Dinheiro de emergência

Dinheiro de emergência

De todas as perguntas que se seguiram ao furacão Sandy, aposto que você não se perguntou: “Mas como isso afetou os bancos?” Eu não estou falando sobre as grandes empresas de investimento que tiveram dois dias inesperados sem negociação. Estou pensando nas agências de varejo e caixas eletrônicos. Dinheiro não dá em árvores (infelizmente!) e isso torna difícil conseguir dinheiro sem eletricidade estável. Ao mesmo tempo, os comerciantes têm uma capacidade limitada para aceitar cartões de crédito, sabendo que as linhas de telefone e a eletricidade não funcionam direito.
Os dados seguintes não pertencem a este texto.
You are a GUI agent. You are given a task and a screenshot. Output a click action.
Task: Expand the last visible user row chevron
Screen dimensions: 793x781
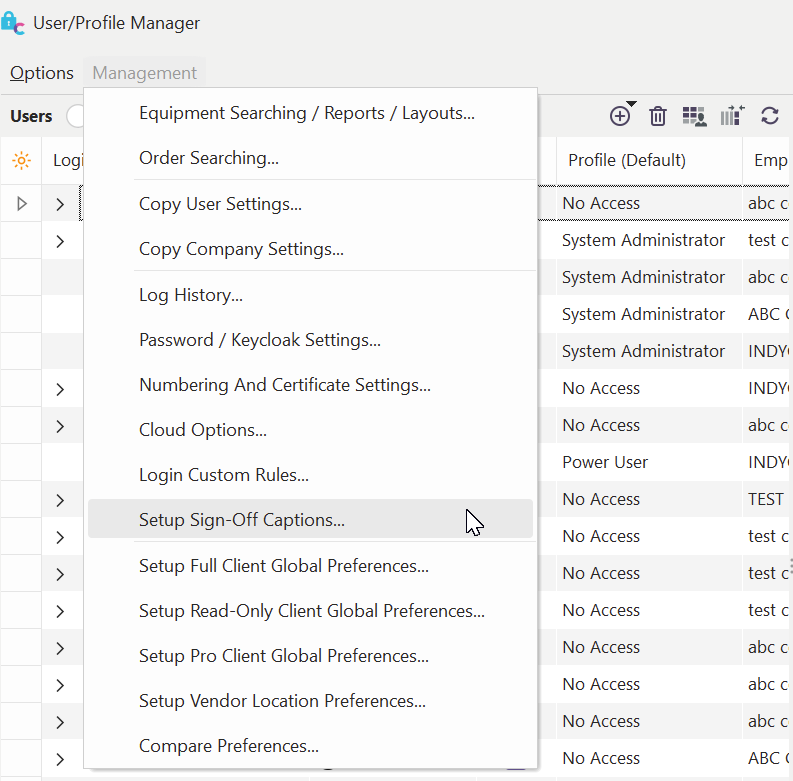60,759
Assim, mesmo que Nova York não tenha voltado ao período do escambo, o Wall Street Journal (de 2 de novembro) relata que a cidade é mais dependente do dinheiro do que o habitual:

Vários bancos como o Bank of America, o Wells Fargo e o JP Morgan Chase estão implantado caixas automáticos temporários em várias partes de Nova York e Nova Jersey, enquanto trabalhavam para obter comunicação confiável para os demais, embora em alguns casos os planos tenham sido adiados por problemas de sinal e outros relacionados com a tempestade.

Em algumas áreas, era difícil para os bancos manter-se abastecidos, pois as pessoas pareciam estar retirando mais dinheiro do que o habitual.

Um caixa eletrônico do JP Morgan Chase localizado numa farmácia no Blooklyn, NY, ficou sem dinheiro às 11:30 quarta-feira, de acordo com o gerente da loja que descreveu as filas para a máquina depois da tempestade como “surreais”.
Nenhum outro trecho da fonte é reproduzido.